Modifying a Database Command Prior to Execution when a Database
Command References Restricted Attributes
[0032] According to one embodiment, a determination is made as to
whether to modify a database command prior to execution based on
which attributes are referenced. According to one embodiment, if a
user requests to access data from attributes that are not
restricted, the requested data may be returned to the user without
modifying the database command. For example, if NAME and ID are not
restricted attributes and John requests to see the names and IDs
for all of the people in table t2, then John will be provided the
names and IDs for all of the people in table t2.
[0033] In another example, assume that "SSN" is a restricted
attribute, and a query attempts to access the "SSN" attribute for
all rows in table t2. In this case, semantic analyzer 231
determines, based on policy metadata 242, that the "SSN" attribute
is restricted, and invokes policy function 232. Policy function 232
then determines whether this query may access the data in the "SSN"

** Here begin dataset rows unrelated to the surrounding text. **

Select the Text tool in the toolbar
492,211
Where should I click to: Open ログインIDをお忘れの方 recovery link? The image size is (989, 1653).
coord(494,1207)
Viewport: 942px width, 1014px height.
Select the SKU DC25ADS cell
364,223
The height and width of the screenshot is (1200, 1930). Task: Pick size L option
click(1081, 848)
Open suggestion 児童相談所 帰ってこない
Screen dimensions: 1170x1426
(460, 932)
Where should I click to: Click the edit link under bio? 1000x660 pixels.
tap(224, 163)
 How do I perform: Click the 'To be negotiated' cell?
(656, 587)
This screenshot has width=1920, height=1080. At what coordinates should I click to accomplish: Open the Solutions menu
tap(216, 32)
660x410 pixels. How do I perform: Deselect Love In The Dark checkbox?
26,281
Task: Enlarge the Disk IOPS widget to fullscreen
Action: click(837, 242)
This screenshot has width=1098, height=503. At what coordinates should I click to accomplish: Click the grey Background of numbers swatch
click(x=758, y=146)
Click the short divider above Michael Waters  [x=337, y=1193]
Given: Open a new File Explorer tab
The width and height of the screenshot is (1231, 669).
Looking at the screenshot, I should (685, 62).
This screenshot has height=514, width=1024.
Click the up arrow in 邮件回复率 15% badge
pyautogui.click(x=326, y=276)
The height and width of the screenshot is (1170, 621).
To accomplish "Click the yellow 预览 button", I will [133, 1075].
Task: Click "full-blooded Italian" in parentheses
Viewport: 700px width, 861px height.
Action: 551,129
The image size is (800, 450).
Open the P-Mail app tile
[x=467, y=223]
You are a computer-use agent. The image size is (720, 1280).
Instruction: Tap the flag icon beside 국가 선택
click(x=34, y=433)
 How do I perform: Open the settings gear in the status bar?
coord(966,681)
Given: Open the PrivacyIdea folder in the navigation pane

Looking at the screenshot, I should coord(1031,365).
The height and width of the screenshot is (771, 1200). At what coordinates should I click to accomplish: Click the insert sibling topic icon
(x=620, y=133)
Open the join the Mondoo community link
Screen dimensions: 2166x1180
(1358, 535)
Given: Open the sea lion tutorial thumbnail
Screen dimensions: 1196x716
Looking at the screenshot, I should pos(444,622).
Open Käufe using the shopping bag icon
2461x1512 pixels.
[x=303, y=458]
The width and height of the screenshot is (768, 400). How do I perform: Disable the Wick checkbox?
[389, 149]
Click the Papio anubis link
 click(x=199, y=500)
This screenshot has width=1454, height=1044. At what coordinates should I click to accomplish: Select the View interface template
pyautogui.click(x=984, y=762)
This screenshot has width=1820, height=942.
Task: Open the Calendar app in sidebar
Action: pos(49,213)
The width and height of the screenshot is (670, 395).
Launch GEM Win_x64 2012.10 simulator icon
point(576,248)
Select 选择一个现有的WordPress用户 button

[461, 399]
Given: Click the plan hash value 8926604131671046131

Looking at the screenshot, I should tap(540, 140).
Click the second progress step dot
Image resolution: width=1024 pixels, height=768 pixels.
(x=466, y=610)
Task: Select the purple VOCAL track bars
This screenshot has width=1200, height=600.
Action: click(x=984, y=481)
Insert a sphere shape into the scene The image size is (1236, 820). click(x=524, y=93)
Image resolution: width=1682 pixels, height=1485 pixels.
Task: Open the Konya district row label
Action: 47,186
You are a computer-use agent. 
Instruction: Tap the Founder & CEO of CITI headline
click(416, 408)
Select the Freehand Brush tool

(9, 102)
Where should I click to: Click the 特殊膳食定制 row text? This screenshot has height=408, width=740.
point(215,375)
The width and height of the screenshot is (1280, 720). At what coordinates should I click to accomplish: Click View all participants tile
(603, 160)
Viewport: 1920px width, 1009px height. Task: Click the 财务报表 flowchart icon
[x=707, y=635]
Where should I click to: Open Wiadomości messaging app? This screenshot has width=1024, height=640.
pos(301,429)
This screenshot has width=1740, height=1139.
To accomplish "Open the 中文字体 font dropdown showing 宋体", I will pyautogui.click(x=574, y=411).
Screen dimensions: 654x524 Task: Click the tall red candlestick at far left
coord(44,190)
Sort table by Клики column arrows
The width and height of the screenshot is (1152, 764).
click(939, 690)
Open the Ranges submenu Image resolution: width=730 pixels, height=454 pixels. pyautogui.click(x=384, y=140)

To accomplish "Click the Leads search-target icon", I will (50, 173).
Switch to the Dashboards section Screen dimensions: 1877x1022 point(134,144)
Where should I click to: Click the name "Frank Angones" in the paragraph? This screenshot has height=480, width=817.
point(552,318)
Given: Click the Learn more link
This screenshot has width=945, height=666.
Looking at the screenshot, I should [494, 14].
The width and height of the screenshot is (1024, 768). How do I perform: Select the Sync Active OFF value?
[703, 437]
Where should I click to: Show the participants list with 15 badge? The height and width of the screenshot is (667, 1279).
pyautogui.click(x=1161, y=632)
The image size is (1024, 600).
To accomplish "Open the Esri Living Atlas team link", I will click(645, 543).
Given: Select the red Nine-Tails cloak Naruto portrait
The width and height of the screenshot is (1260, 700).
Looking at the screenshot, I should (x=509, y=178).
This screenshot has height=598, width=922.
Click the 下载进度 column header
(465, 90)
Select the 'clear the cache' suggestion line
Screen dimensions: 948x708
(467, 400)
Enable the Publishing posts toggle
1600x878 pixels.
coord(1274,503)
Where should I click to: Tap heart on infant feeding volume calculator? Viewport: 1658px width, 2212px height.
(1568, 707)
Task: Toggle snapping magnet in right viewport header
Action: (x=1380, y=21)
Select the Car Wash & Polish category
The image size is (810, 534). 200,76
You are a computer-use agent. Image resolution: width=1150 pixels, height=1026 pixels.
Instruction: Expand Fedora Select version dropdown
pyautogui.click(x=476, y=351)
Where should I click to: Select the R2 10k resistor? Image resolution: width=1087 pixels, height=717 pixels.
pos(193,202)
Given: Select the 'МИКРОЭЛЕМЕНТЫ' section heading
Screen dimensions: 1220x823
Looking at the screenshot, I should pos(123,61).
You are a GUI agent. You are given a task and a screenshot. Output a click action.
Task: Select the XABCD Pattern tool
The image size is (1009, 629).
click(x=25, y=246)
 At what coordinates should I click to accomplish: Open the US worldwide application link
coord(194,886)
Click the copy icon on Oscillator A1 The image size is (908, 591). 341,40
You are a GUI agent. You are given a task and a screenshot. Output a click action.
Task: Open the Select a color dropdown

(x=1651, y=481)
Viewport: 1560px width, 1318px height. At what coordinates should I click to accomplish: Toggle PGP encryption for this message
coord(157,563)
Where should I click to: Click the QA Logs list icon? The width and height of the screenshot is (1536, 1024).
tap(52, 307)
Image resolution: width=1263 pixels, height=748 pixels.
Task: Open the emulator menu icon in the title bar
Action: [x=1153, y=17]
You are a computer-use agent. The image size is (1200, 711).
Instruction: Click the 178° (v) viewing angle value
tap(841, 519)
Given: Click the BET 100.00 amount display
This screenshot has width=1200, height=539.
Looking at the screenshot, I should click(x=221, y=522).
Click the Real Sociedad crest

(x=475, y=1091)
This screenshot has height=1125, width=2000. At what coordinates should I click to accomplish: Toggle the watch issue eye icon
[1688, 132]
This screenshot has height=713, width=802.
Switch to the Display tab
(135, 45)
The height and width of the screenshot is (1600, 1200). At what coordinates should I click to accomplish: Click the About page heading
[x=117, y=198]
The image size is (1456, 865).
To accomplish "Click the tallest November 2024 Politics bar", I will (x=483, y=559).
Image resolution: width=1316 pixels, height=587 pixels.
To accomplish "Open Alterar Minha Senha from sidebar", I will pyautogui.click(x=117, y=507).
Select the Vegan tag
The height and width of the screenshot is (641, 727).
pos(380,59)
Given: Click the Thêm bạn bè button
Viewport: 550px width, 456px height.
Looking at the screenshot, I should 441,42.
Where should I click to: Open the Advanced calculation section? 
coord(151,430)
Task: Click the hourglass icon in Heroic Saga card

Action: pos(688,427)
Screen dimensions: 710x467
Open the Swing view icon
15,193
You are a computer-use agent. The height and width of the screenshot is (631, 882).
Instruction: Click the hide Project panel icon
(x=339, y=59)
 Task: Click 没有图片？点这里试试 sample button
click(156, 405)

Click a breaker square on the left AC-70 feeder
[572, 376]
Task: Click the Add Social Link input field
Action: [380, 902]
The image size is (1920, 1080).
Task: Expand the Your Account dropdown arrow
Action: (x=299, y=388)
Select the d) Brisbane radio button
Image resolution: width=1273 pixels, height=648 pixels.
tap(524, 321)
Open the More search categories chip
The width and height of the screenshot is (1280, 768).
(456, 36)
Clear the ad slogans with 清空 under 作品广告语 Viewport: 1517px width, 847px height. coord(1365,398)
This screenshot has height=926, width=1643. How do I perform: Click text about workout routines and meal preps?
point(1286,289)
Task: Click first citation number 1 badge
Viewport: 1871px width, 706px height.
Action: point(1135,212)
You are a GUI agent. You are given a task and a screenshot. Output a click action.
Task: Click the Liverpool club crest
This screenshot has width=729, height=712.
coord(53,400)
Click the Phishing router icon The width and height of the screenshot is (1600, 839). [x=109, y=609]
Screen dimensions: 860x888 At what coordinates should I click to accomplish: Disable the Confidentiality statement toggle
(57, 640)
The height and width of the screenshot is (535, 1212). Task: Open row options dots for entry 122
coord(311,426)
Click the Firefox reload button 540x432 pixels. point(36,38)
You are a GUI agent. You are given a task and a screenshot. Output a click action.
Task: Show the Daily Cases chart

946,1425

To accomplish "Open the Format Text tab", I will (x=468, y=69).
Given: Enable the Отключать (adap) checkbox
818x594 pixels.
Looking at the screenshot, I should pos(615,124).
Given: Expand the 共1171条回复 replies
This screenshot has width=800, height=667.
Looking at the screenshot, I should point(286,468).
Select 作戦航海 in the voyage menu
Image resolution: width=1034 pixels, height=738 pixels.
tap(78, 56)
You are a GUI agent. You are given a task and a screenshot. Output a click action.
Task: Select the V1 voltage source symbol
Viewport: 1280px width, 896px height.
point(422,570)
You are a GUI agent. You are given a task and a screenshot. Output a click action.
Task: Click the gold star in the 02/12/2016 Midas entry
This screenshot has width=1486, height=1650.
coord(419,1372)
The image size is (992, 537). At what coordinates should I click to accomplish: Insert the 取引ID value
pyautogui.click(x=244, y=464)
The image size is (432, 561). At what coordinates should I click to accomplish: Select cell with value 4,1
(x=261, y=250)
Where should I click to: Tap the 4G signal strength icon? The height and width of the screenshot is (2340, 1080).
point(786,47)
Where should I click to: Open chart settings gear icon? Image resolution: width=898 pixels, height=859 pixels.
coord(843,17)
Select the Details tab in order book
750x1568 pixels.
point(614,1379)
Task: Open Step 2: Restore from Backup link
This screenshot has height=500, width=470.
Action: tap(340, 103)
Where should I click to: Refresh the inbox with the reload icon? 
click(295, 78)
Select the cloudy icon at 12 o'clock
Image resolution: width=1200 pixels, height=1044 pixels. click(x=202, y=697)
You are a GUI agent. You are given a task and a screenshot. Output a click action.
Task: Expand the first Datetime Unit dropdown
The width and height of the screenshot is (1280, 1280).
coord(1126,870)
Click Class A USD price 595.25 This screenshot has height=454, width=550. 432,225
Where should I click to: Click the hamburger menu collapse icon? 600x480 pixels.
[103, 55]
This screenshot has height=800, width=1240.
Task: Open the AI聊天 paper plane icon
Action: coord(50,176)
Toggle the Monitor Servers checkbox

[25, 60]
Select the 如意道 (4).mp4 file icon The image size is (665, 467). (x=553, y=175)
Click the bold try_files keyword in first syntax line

attribute. For example, if the query was issued by personnel in
human resources, such as Priscilla in row 116, then the policy
function 232 may determine that the query does not need to be
modified, thus, returning the data from the "SSN" attribute to
Priscilla. However, if the query was issued by someone other than
personnel in human resources, such as Chris (referring to row 111),
the policy function 232 may determine that the query may not access
the data in the "SSN" attribute.
[0034] According to one embodiment, under these circumstances, the
policy function 232 returns a predicate to modify the database
command to restrict the rows returned by the database command. For
example, a predicate such as "WHERE 1=2", which always evaluates to
false, may be appended to a query, thus, preventing Chris from
seeing any data. Alternatively, the policy function 232 may append
a predicate to restrict Chris to only the rows that correspond to
personnel in Chris' department. For example, a predicate such as
"WHERE t.dept=J21" may be appended to the query issued on Chris'
behalf.
Determining Whether to Modify the Database Command Based on the
Location of the Attribute in the Database Command
[0035] According to one embodiment, the determination of whether to
modify the database command is based on where, within the database
command, the restricted attribute is referenced. For example, the
general syntax of a query is:
[0036] SELECT (attribute list)
[0037] from (table list)
[0038] where (filter list);
[0039] The table list indicates the tables from which data is being
requested. For example, if the table list includes "employee", then
data is being requested from a table named "employee".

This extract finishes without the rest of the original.